Screen-element location records:
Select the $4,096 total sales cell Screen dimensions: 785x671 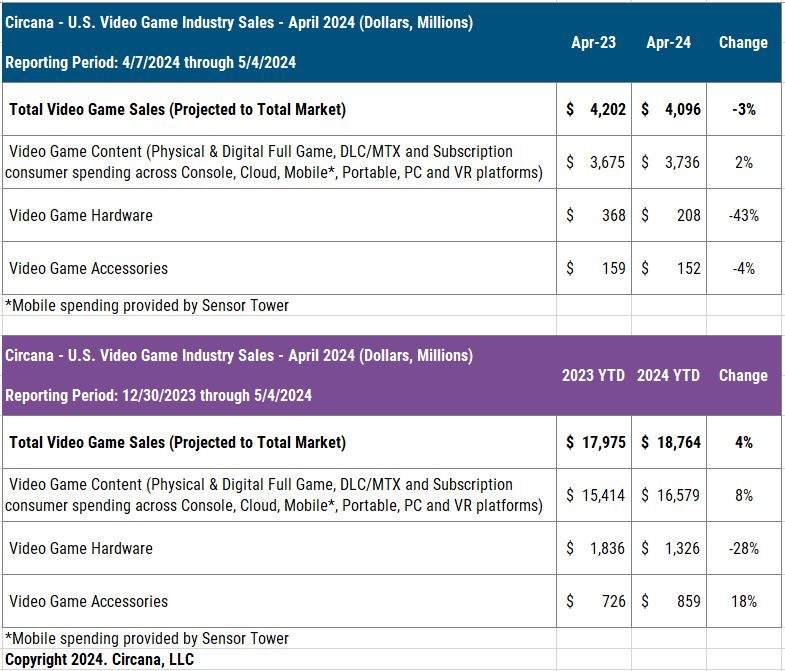tap(669, 109)
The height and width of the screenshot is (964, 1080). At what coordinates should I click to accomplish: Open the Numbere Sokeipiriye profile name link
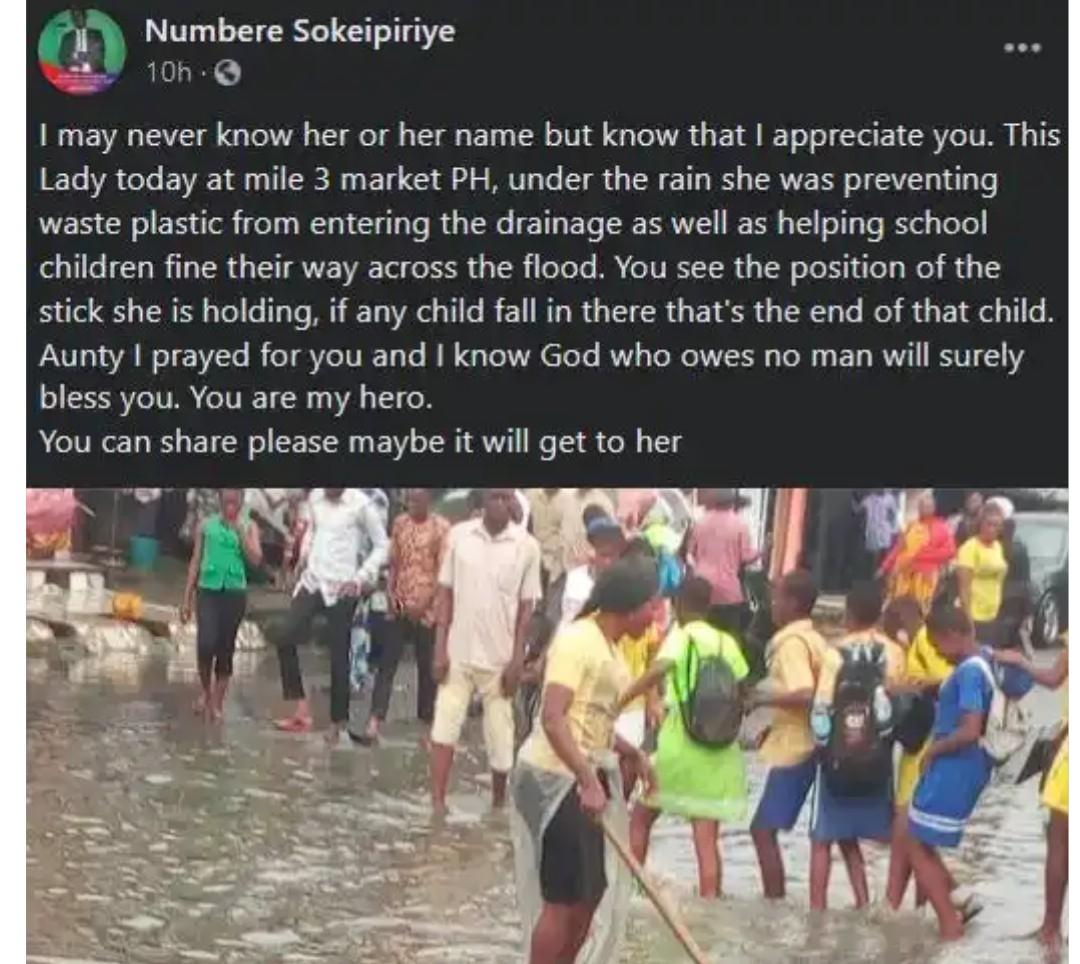coord(300,32)
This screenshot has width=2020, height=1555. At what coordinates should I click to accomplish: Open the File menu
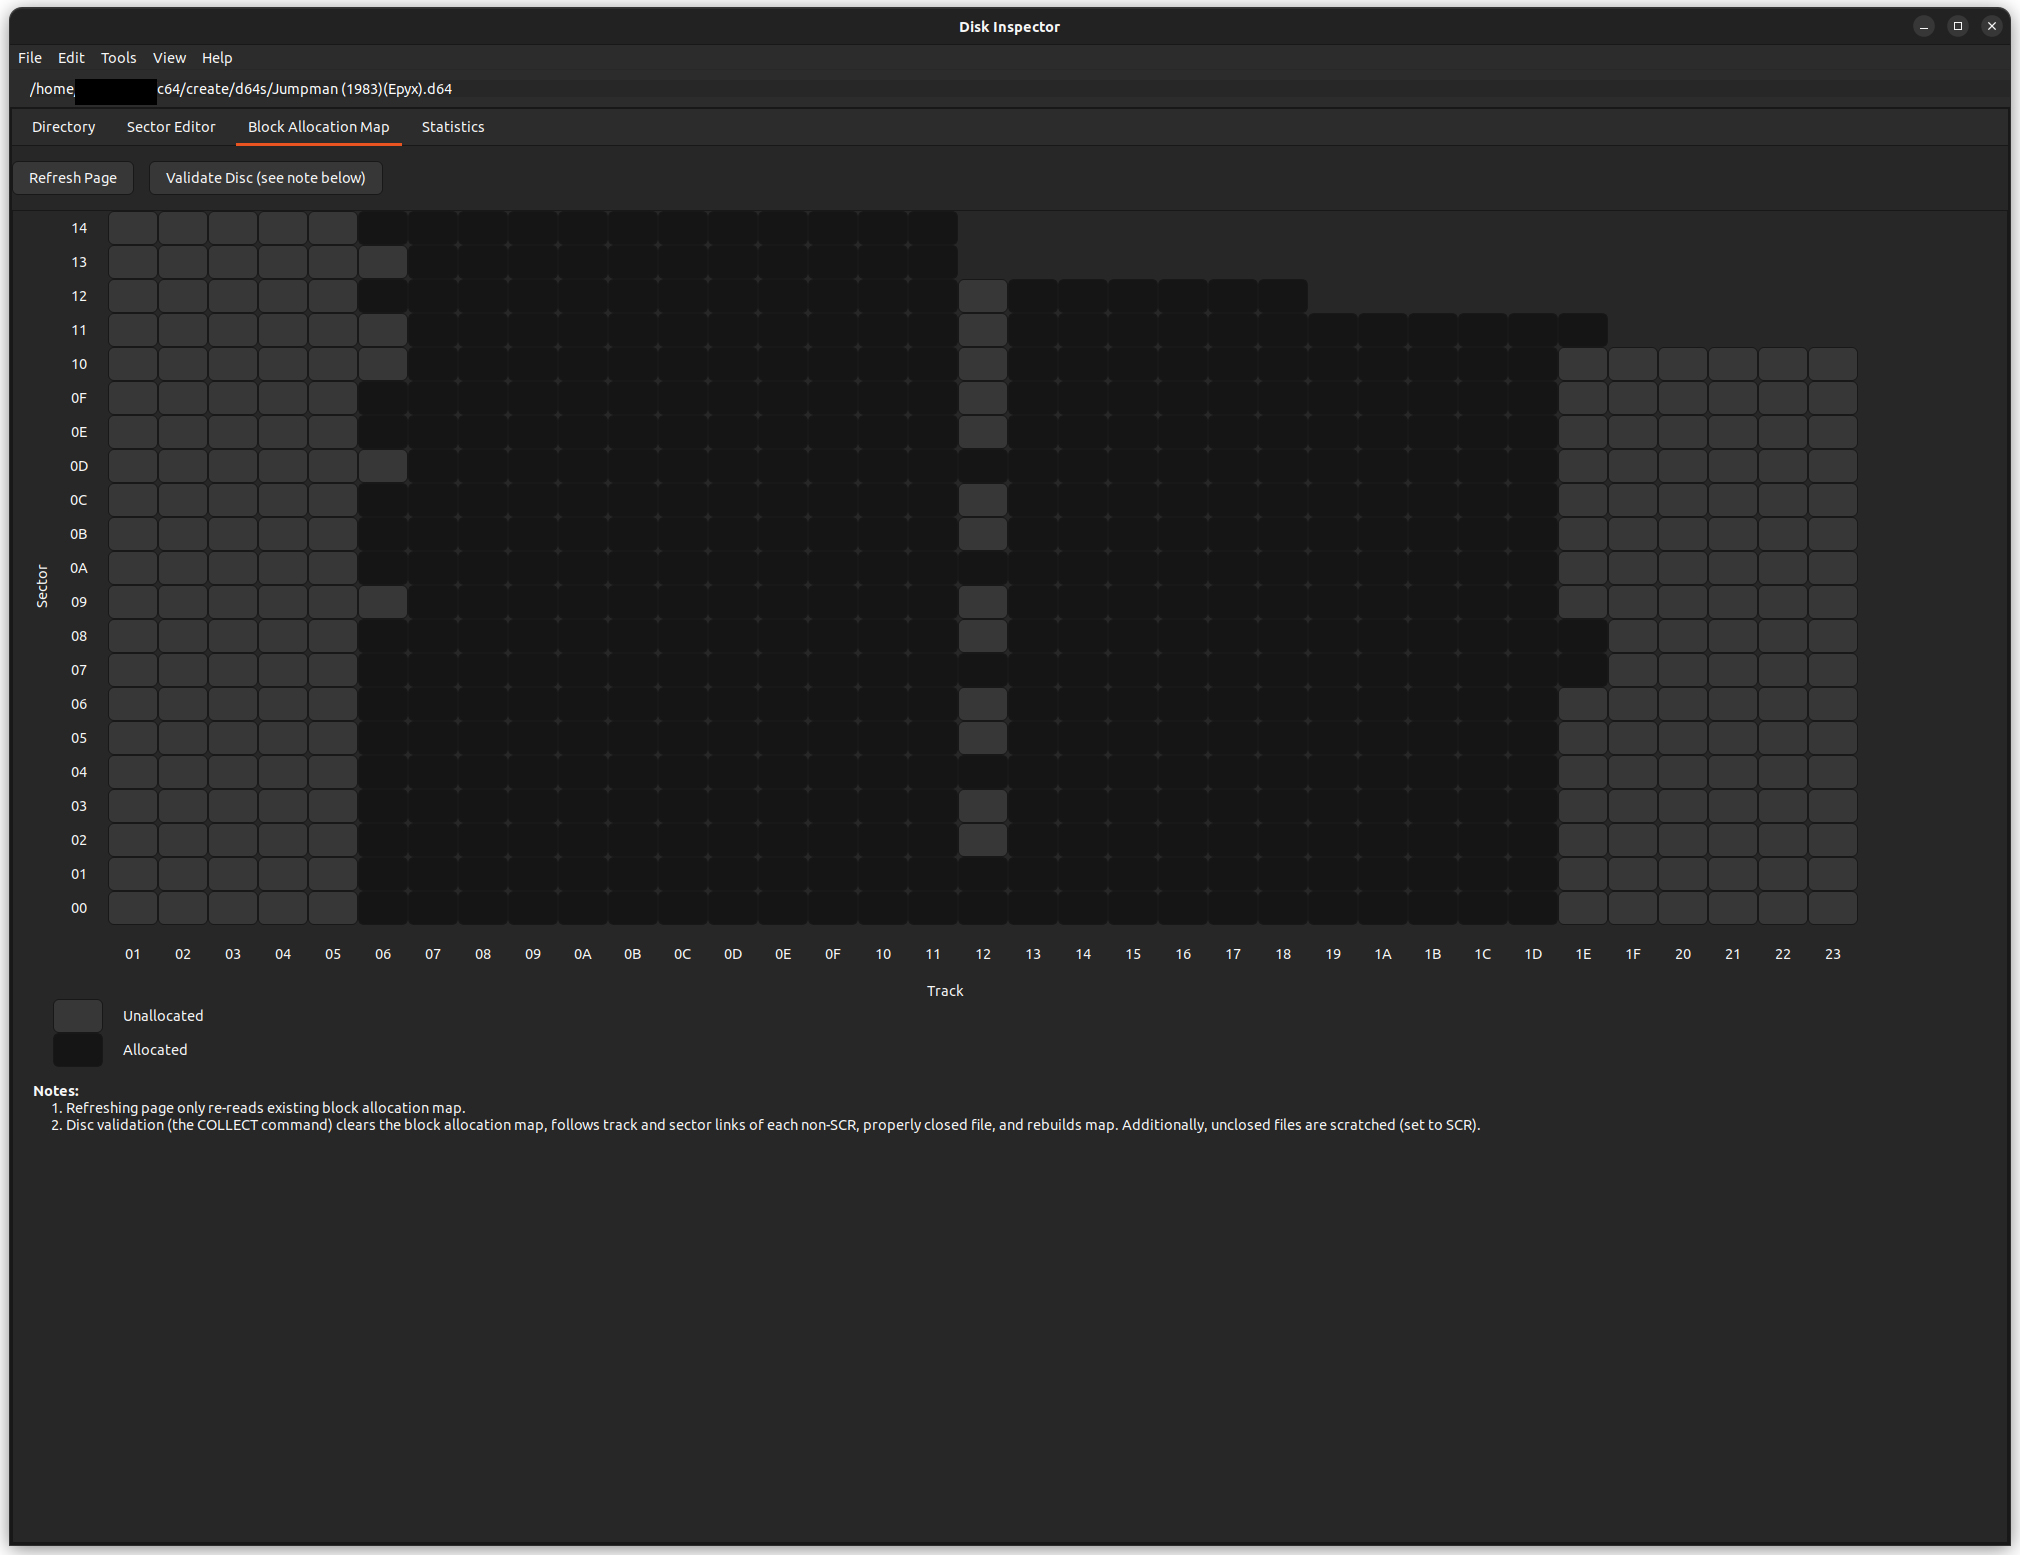30,58
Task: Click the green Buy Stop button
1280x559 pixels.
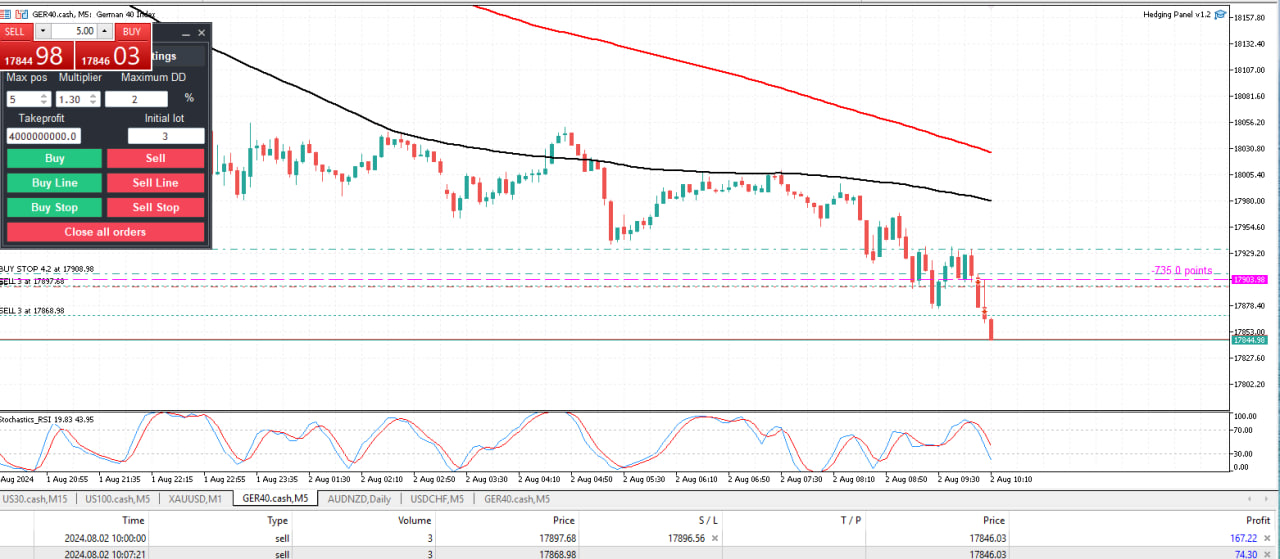Action: pos(54,207)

### EXERCISE REQUIREMENTS
Identify every line in the rows above that contains the string "what". Case counts.

### SOLUTION TO THIS EXERCISE
The height and width of the screenshot is (964, 1080). At what coordinates should I click to accomplish: Open the Numbere Sokeipiriye profile name link
This screenshot has width=2020, height=1555. At what coordinates should I click to accomplish: Open the File menu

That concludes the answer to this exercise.